/---

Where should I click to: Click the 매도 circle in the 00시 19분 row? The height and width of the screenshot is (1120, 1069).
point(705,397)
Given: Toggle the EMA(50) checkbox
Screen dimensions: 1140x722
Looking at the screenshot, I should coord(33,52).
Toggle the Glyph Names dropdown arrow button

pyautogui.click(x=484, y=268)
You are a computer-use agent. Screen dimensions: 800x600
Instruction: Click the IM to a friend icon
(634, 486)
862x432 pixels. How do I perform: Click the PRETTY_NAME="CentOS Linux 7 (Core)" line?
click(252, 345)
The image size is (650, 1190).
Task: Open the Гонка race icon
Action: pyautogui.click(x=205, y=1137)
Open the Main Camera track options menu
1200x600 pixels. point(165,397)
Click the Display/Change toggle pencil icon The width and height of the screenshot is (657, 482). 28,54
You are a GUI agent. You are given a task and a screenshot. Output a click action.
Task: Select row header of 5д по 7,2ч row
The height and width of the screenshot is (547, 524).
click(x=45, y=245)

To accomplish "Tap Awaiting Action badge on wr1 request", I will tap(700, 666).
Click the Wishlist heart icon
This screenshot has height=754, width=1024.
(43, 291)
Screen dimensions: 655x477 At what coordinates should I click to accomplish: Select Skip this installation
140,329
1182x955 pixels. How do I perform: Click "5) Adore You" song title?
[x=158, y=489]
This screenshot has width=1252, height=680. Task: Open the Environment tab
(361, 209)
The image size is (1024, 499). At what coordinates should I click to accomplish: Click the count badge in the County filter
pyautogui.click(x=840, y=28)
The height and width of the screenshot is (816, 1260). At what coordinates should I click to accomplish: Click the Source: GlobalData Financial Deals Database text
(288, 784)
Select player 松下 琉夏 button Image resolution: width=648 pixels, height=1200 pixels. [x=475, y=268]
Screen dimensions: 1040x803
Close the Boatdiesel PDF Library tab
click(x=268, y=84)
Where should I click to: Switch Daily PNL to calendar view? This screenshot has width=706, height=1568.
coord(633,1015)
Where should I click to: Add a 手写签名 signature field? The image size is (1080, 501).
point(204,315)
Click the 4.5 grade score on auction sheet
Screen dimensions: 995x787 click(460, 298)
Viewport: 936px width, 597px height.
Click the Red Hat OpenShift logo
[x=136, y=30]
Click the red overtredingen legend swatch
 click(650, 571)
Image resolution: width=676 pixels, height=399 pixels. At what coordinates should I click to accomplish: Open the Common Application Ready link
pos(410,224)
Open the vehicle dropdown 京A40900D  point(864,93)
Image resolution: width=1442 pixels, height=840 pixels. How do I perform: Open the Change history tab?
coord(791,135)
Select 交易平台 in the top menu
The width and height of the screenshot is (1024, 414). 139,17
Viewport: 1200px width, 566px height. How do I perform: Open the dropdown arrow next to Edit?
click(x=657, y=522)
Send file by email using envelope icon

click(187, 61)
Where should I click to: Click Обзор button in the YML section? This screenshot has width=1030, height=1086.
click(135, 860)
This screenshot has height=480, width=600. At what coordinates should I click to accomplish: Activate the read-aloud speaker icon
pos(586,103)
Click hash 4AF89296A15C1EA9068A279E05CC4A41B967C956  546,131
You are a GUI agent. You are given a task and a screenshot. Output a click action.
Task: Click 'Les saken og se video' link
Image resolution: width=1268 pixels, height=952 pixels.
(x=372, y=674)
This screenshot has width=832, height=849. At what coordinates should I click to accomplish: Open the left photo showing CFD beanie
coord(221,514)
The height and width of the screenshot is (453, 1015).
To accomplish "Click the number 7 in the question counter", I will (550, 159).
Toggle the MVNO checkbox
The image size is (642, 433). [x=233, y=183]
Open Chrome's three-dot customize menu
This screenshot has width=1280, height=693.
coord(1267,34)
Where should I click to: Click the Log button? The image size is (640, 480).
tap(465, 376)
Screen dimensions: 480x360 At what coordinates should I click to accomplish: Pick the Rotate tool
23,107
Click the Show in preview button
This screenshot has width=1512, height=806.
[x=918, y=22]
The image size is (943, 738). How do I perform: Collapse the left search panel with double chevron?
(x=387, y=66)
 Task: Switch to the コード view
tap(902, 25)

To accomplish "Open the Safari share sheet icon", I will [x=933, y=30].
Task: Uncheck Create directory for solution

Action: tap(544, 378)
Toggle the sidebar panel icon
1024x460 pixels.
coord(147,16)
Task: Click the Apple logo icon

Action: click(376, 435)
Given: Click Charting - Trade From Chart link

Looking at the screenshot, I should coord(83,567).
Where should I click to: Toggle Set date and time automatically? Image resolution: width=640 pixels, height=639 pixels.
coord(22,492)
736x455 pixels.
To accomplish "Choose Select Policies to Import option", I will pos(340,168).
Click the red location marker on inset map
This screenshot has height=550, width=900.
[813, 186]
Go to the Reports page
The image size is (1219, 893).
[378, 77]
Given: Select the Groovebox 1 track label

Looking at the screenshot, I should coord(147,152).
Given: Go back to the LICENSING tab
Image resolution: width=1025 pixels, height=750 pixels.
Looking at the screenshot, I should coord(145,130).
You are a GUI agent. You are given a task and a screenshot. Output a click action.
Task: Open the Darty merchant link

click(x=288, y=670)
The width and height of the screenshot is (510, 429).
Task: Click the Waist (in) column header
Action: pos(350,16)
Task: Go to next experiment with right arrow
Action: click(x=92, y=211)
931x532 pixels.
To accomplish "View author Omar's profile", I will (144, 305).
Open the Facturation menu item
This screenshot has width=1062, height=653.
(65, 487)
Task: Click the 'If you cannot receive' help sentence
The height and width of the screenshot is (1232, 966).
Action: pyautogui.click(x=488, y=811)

\---

Please return the records above in their exact form.

Where should I click to: Click the 매도 circle in the 00시 19분 row? The height and width of the screenshot is (1120, 1069).
point(705,397)
Given: Toggle the EMA(50) checkbox
Screen dimensions: 1140x722
Looking at the screenshot, I should coord(33,52).
Toggle the Glyph Names dropdown arrow button

pyautogui.click(x=484, y=268)
You are a computer-use agent. Screen dimensions: 800x600
Instruction: Click the IM to a friend icon
(634, 486)
862x432 pixels. How do I perform: Click the PRETTY_NAME="CentOS Linux 7 (Core)" line?
click(252, 345)
The image size is (650, 1190).
Task: Open the Гонка race icon
Action: pyautogui.click(x=205, y=1137)
Open the Main Camera track options menu
1200x600 pixels. point(165,397)
Click the Display/Change toggle pencil icon The width and height of the screenshot is (657, 482). 28,54
You are a GUI agent. You are given a task and a screenshot. Output a click action.
Task: Select row header of 5д по 7,2ч row
The height and width of the screenshot is (547, 524).
click(x=45, y=245)

To accomplish "Tap Awaiting Action badge on wr1 request", I will tap(700, 666).
Click the Wishlist heart icon
This screenshot has height=754, width=1024.
(43, 291)
Screen dimensions: 655x477 At what coordinates should I click to accomplish: Select Skip this installation
140,329
1182x955 pixels. How do I perform: Click "5) Adore You" song title?
[x=158, y=489]
This screenshot has width=1252, height=680. Task: Open the Environment tab
(361, 209)
The image size is (1024, 499). At what coordinates should I click to accomplish: Click the count badge in the County filter
pyautogui.click(x=840, y=28)
The height and width of the screenshot is (816, 1260). At what coordinates should I click to accomplish: Click the Source: GlobalData Financial Deals Database text
(288, 784)
Select player 松下 琉夏 button Image resolution: width=648 pixels, height=1200 pixels. [x=475, y=268]
Screen dimensions: 1040x803
Close the Boatdiesel PDF Library tab
click(x=268, y=84)
Where should I click to: Switch Daily PNL to calendar view? This screenshot has width=706, height=1568.
coord(633,1015)
Where should I click to: Add a 手写签名 signature field? The image size is (1080, 501).
point(204,315)
Click the 4.5 grade score on auction sheet
Screen dimensions: 995x787 click(460, 298)
Viewport: 936px width, 597px height.
Click the Red Hat OpenShift logo
[x=136, y=30]
Click the red overtredingen legend swatch
 click(650, 571)
Image resolution: width=676 pixels, height=399 pixels. At what coordinates should I click to accomplish: Open the Common Application Ready link
pos(410,224)
Open the vehicle dropdown 京A40900D  point(864,93)
Image resolution: width=1442 pixels, height=840 pixels. How do I perform: Open the Change history tab?
coord(791,135)
Select 交易平台 in the top menu
The width and height of the screenshot is (1024, 414). 139,17
Viewport: 1200px width, 566px height. How do I perform: Open the dropdown arrow next to Edit?
click(x=657, y=522)
Send file by email using envelope icon

click(187, 61)
Where should I click to: Click Обзор button in the YML section? This screenshot has width=1030, height=1086.
click(135, 860)
This screenshot has height=480, width=600. At what coordinates should I click to accomplish: Activate the read-aloud speaker icon
pos(586,103)
Click hash 4AF89296A15C1EA9068A279E05CC4A41B967C956  546,131
You are a GUI agent. You are given a task and a screenshot. Output a click action.
Task: Click 'Les saken og se video' link
Image resolution: width=1268 pixels, height=952 pixels.
(x=372, y=674)
This screenshot has width=832, height=849. At what coordinates should I click to accomplish: Open the left photo showing CFD beanie
coord(221,514)
The height and width of the screenshot is (453, 1015).
To accomplish "Click the number 7 in the question counter", I will (550, 159).
Toggle the MVNO checkbox
The image size is (642, 433). [x=233, y=183]
Open Chrome's three-dot customize menu
This screenshot has width=1280, height=693.
coord(1267,34)
Where should I click to: Click the Log button? The image size is (640, 480).
tap(465, 376)
Screen dimensions: 480x360 At what coordinates should I click to accomplish: Pick the Rotate tool
23,107
Click the Show in preview button
This screenshot has width=1512, height=806.
[x=918, y=22]
The image size is (943, 738). How do I perform: Collapse the left search panel with double chevron?
(x=387, y=66)
 Task: Switch to the コード view
tap(902, 25)

To accomplish "Open the Safari share sheet icon", I will [x=933, y=30].
Task: Uncheck Create directory for solution

Action: tap(544, 378)
Toggle the sidebar panel icon
1024x460 pixels.
coord(147,16)
Task: Click the Apple logo icon

Action: click(376, 435)
Given: Click Charting - Trade From Chart link

Looking at the screenshot, I should coord(83,567).
Where should I click to: Toggle Set date and time automatically? Image resolution: width=640 pixels, height=639 pixels.
coord(22,492)
736x455 pixels.
To accomplish "Choose Select Policies to Import option", I will pos(340,168).
Click the red location marker on inset map
This screenshot has height=550, width=900.
[813, 186]
Go to the Reports page
The image size is (1219, 893).
[378, 77]
Given: Select the Groovebox 1 track label

Looking at the screenshot, I should coord(147,152).
Given: Go back to the LICENSING tab
Image resolution: width=1025 pixels, height=750 pixels.
Looking at the screenshot, I should coord(145,130).
You are a GUI agent. You are given a task and a screenshot. Output a click action.
Task: Open the Darty merchant link

click(x=288, y=670)
The width and height of the screenshot is (510, 429).
Task: Click the Waist (in) column header
Action: pos(350,16)
Task: Go to next experiment with right arrow
Action: click(x=92, y=211)
931x532 pixels.
To accomplish "View author Omar's profile", I will (144, 305).
Open the Facturation menu item
This screenshot has width=1062, height=653.
(65, 487)
Task: Click the 'If you cannot receive' help sentence
The height and width of the screenshot is (1232, 966).
Action: pyautogui.click(x=488, y=811)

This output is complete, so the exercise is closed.